За деревьями послышался задушенный смех, сдержанный горячий шопот и голоса:
— Вот мы!
— Ну, идите скорей, — крикнула нетерпеливо Машенька и, обернувшись к Федьке, сказала:
— Ты что на меня все зенки пялишь?
— Аль не знаешь? — усмехнулся Федька, — где больно, там рука, где мило, там глаза.
— А тебе не стыдно людей?
— А что мне их стыдиться? Все равно, любви да кашля от людей не спрячешь.
* * *
Приуныла вдруг Машенька: смола этот Федька, пристал — не отлепишь. Ну, какой он жених? Довольно она нагляделась на мужей пьяниц и картежников. Сколько на заводе таких-то? Еще одну несчастную хочет сделать? Нет, она не таковская. Уж если выберет себе мужа, так выберет настоящего. И будто не замечая серых пытливых глаз Федьки, она заговорила с подругами, опять сбила всех гурьбой и опять все пошли к Уступу.

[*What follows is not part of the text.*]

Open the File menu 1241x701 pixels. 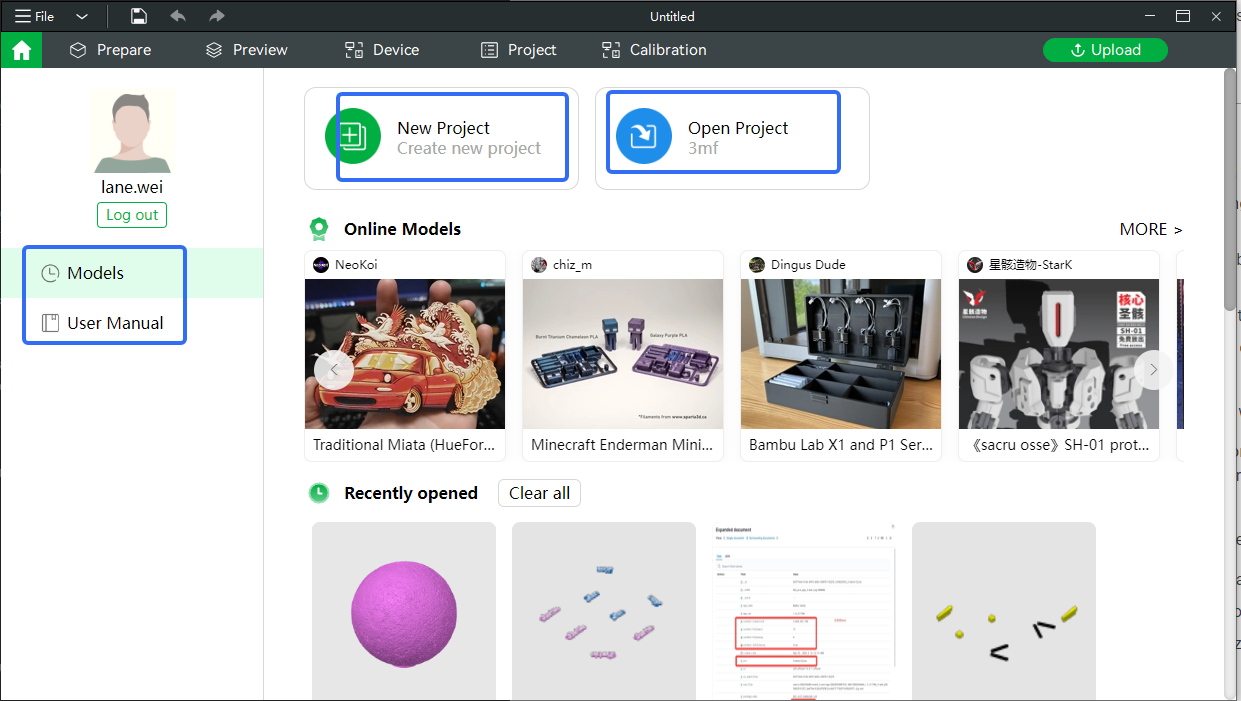coord(35,16)
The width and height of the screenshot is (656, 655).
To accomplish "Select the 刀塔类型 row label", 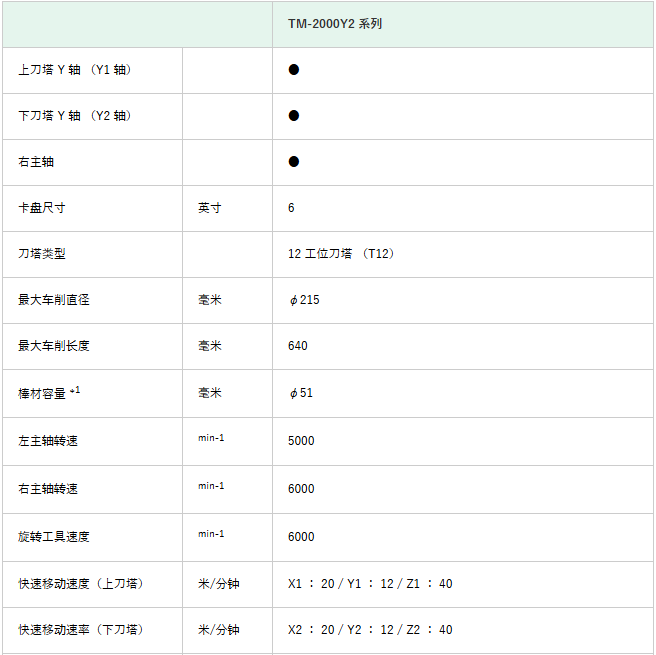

А Уступ за Сутягиным ключом. Так прозывался глубокий овраг, на дне которого бежит родниковый ручеек. Здесь когда-то городские и терсинские мужики подрались кольями из-за земли и лет сорок потом судились — сутяжничали. С тех пор ключ и прозван Сутягиным. Глубокий овраг, прохладный и дух такой в нем густой, весенний. Свернула с дороги Машенька, обрывистой тропкой сломя голову вниз пустилась бежать, а парни и подружки с хохотом, с криками — за нею. Даже земля загудела.
Выбралась Машенька на другую сторону оврага, запыхалась, стала малиновой, повела плечами, оправилась — глядь, а на тропинке кто-то стоит… В шляпе, с тросточкой в руке, по всей груди от самой шеи распустился пышным бантом голубой галстух.
— Мария Ефимовна, мое вам почтение.
Раскрыла удивленно глаза Машенька, пуще зарделась вся. Павел!.. Да каким же франтом-то!..
— Здравствуйте, Павел Петрович! — сказала срывисто она. И в горле даже запершило от волнения. Маша… ее конем не задавишь, а здесь смутилась так, что в глазах зарябило. Видит только бант голубой, улыбку Павла. А Павел уже здоровается с другими:
— Танечка, здравствуйте. Дмитрий Васильевич, мое почтение.
Говорит — воркует, и кланяется так вежливо, с перегибом, ровно бухгалтер Иван Константинович.
И всем лестно с таким чистяком поздороваться. Вот вам — наш брат мастеровой, а как одевается, какое обхождение знает. Теперь и начальство его отличило: недавно табельщиком сделало.
И все так хорошо с ним здороваются.
— Павлу Петровичу, как жив-здоров?..
Только Федька — вышел, запыхаясь из оврага, и сейчас:
— Э, да какой ты нынче, Пашка, красивый при голубом ошейнике-то. Чать, рубля два с полтиной за красоту-то заплатил? А?
* * *
Хорошо на Уступе. Так хорошо, передать нельзя. Справа Волга могутная, неохватно широкая, идет, как сила непобедимая, а слева старый лес — в гору лезет. И так привольно на поляне. Здесь играли в горелки, в столбы, в свои соседи. Федька напролом только за Машенькой и гнался, только ее одну ловил и выбирал. И Павел тоже. Потом пошли — побрели парами кто под деревца, кто на самый берег Волги, кто на гору полезли. Машенька подхватила хроменькую Ксюшу, за которой ни один парень не увивался, пошла с ней к воде, села на темный коричневый камень-железняк. Сняла косынку, перекрылась и так, будто невзначай, посмотрела на поляну. Где Павел? Не ударился ли за другой какой? А, нет… сюда идет.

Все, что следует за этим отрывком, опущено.